Ne l'ai-je pas été ?...
À Christiane.
Allez vous mettre à l'aise, mon enfant...
À Germaine.
Tu installeras Christiane dans la chambre à côté de la tienne...
Allant appeler.
Justine !... Justine !...
CHRISTIANE, à GErmaine.
Est-ce qu'il y a aussi un garage ?
GERMAINE.
Bien sûr qu'il y a un garage !... Pour l'instant, c'est la bonne qui y couche ; mais on l'enverra coucher au grenier...
Entre Justine par la gauche.
SCÈNE VI.
Les mêmes, Justine.
MADAME TALMONT.
Justine, il faudra préparer la petite chambre là-haut pour Mademoiselle Comète qui va rester avec nous jusqu'à demain...
GERMAINE, entre ses dents.
Pour commencer...
JUSTINE.
Bien, Madame...
Un temps.
Ça fait deux !
MADAME TALMONT.
Deux quoi ?
JUSTINE.
Deux invitées.
MADAME TALMONT.
Et alors ?
JUSTINE.
Alors rien... Ça double le service... Quand Madame m'a engagée, j'avais deux madames... maintenant j'en ai quatre...
MADAME TALMONT, pincée.
Vous savez admirablement compter, ma fille, je ne vous connaissais pas tant d'instruction.
CHRISTIANE, gentiment, à Justine.
Si c'est pour moi que vous vous inquiétez. Mademoiselle, n'ayez aucune crainte : je fais mon lit moi-même et les petits travaux du ménage ne me font pas peur.
JUSTINE, offensée.
À moi non plus...
Haussant les épaules.
Les petits travaux !
GERMAINE.
À propos de lit, Justine, je vous demanderai de libérer le garage.
JUSTINE.
Libérer le garage ?
GERMAINE.
Oui, Mademoiselle Comète y mettra sa voiture...
JUSTINE.
En voilà une idée, de mettre la voiture au garage !... Et... où est-ce que j'irai coucher, moi ?
MADAME TALMONT.
Vous vous arrangerez un coin dans le grenier.
JUSTINE.
Gomme ça, il faut que je déménage toutes mes affaires ?
GERMAINE.
Naturellement.
JUSTINE.
Naturellement !
CHRISTIANE, à Justine.
Je suis désolée de vous donner tant d'embarras.
GERMAINE.
Mais non, mais non, ce n'est rien, cela.
JUSTINE.
Ce n'est rien pour Mademoiselle.
MADAME TALMONT.
Pour jusqu'à demain, cela n'a pas d'importance.
JUSTINE.
An contraire, ça en a bien plus !... Se donner tout ce travail pour jusqu'à demain !
GERMAINE.
Ce sont les circonstances, qu'est-ce que vous voulez !
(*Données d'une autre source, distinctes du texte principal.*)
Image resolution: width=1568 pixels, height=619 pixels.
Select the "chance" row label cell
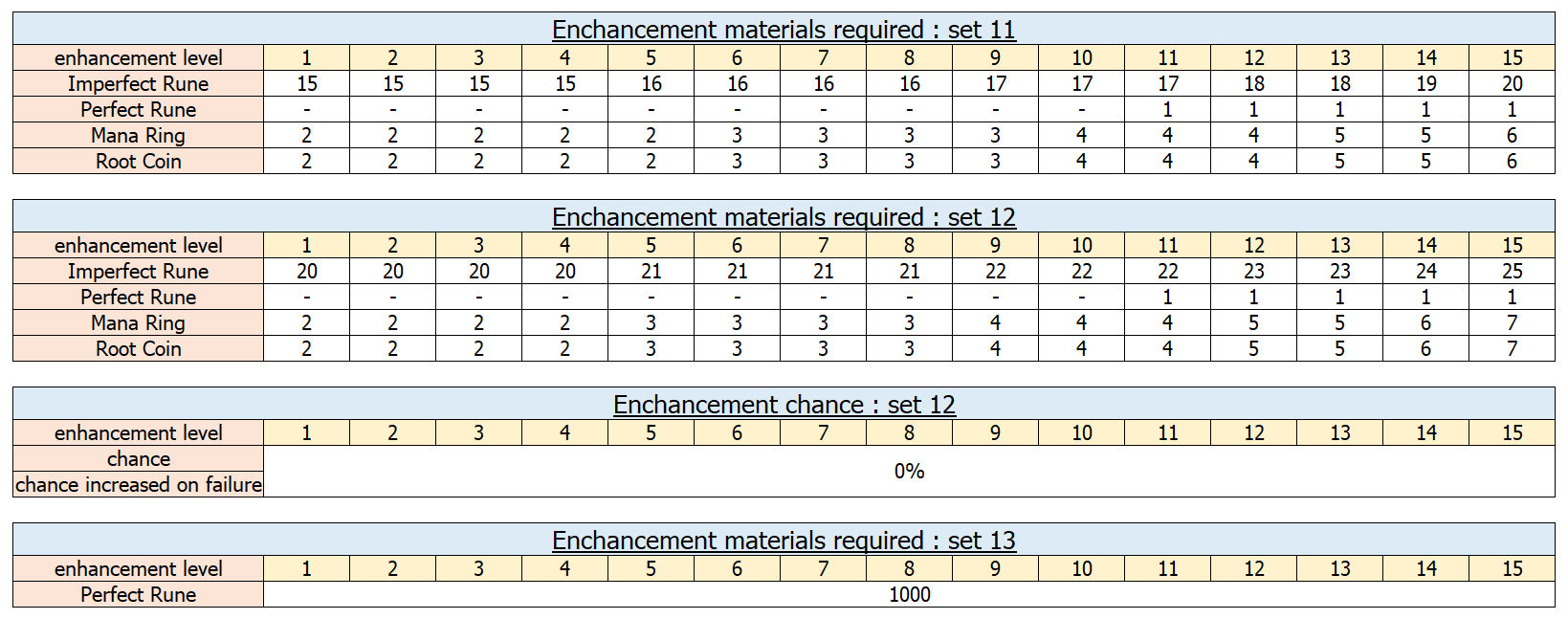(138, 459)
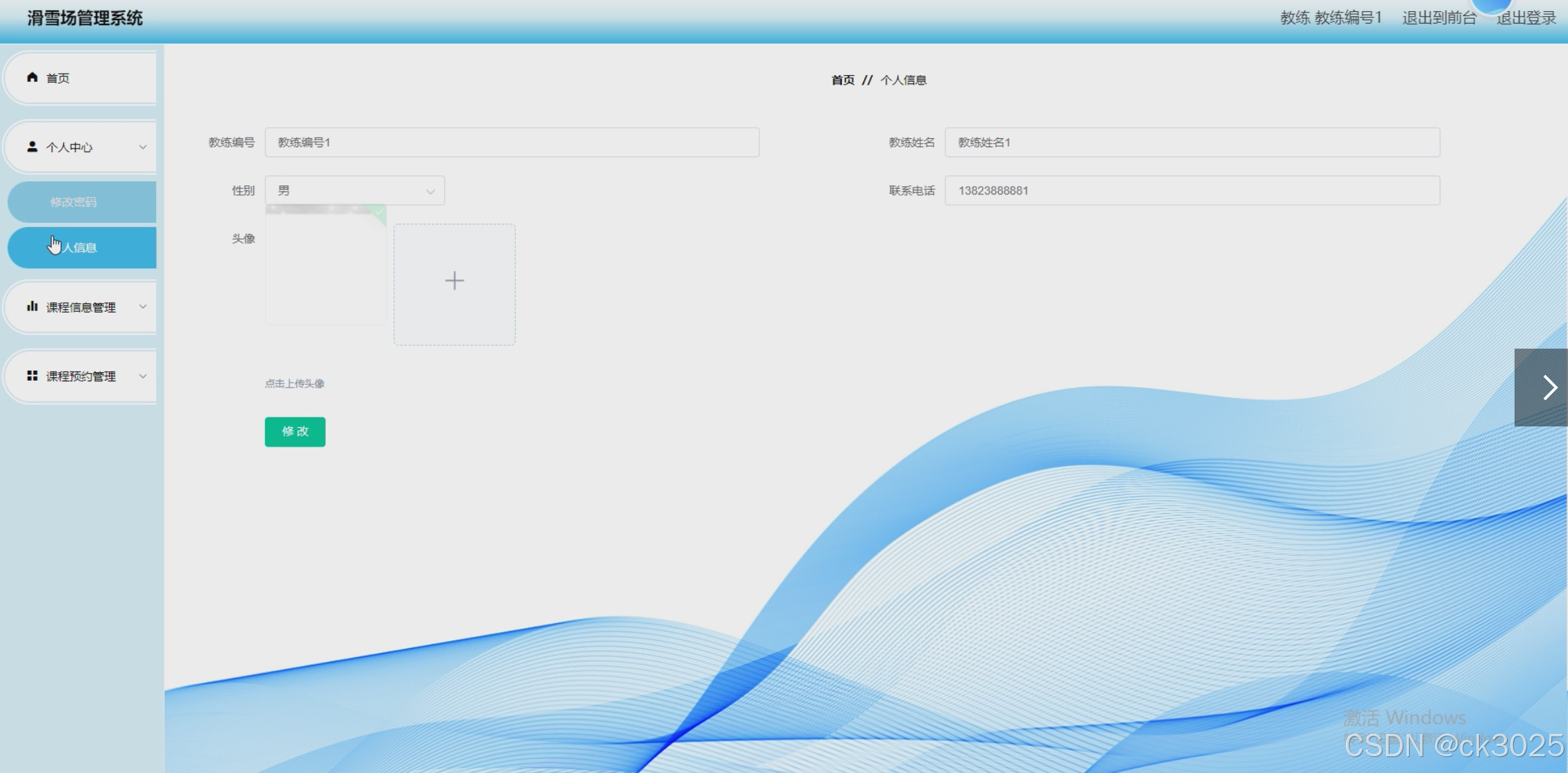This screenshot has width=1568, height=773.
Task: Click 退出到前台 link in header
Action: (x=1438, y=18)
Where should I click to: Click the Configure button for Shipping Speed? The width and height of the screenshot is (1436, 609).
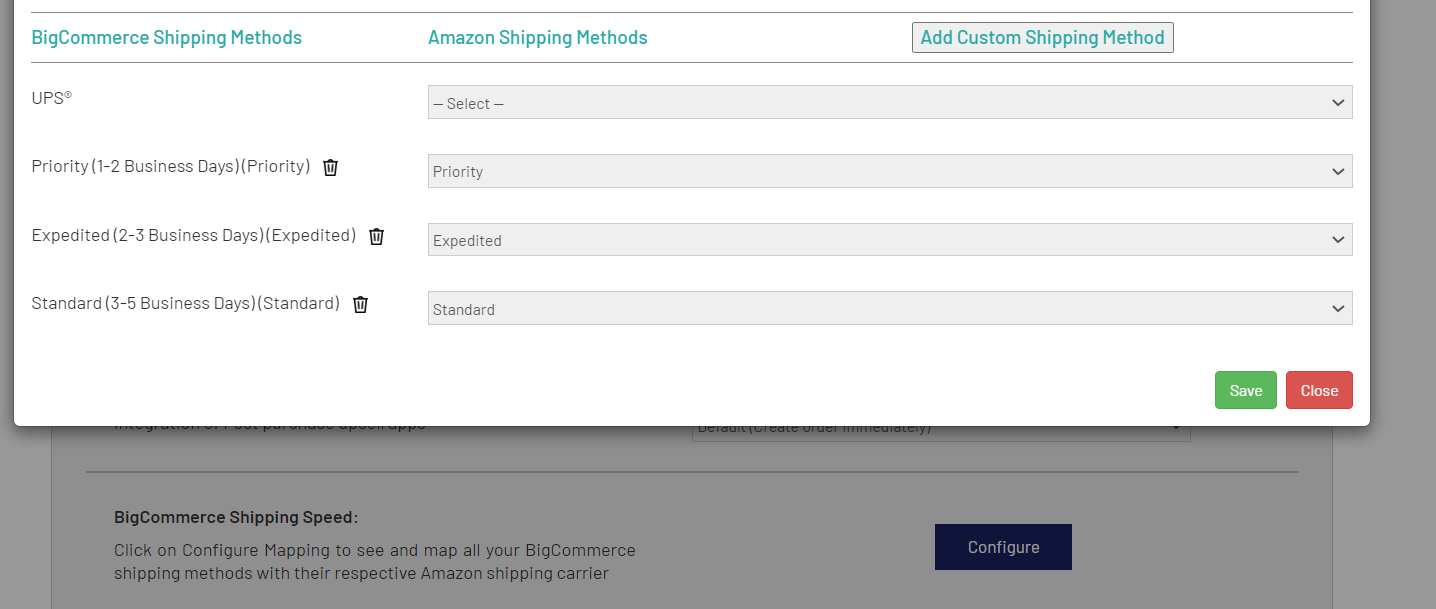(x=1003, y=547)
JUSTINE, vraiment mécontente.
Les circonstances ont bon dos...
MADAME TALMONT, impatientée.
En voilà assez, ma fille ! Au fait, vous n'aurez qu'à y rester au grenier... Il est très convenable, après tout...
JUSTINE, rageuse.
C'est bon, c'est bon... J'irai au grenier...
GERMAINE, la prenant à part au moment où elle sort, gentiment.
Allez..., allez,.. Vous n'y perdrez rien, va... Mon amie, Mademoiselle Comète, est généreuse...
JUSTINE, entre ses dents.
On dit ça !
Elle sort par la gauche.
SCENE VII.
Madame Talmont, Germaine, Christiane.
MADAME TALMONT.
Ouf ! Eh bien, voilà : tout est arrangé.
À Germaine.
Il ne te reste plus qu'à installer ton amie Christiane...
GERMAINE.
Oui, maman... Tu viens, Christiane ?...
CHRISTIANE, sortant avec Germaine par la droite.
À tout à l'heure, Madame Talmont !
MADAME TALMONT.
À tout à l'heure !
SCÈNE VIII.
Madame Talmont, seule.
MADAME TALMONT, remontant.
Évidemment, je me serais bien passé de cette petite Comète, qui est bien la plus insupportable jeune fille que je connaisse... Enfin !...
Elle va pour sortir à droite, mais la sonnerie du téléphone l'arrête.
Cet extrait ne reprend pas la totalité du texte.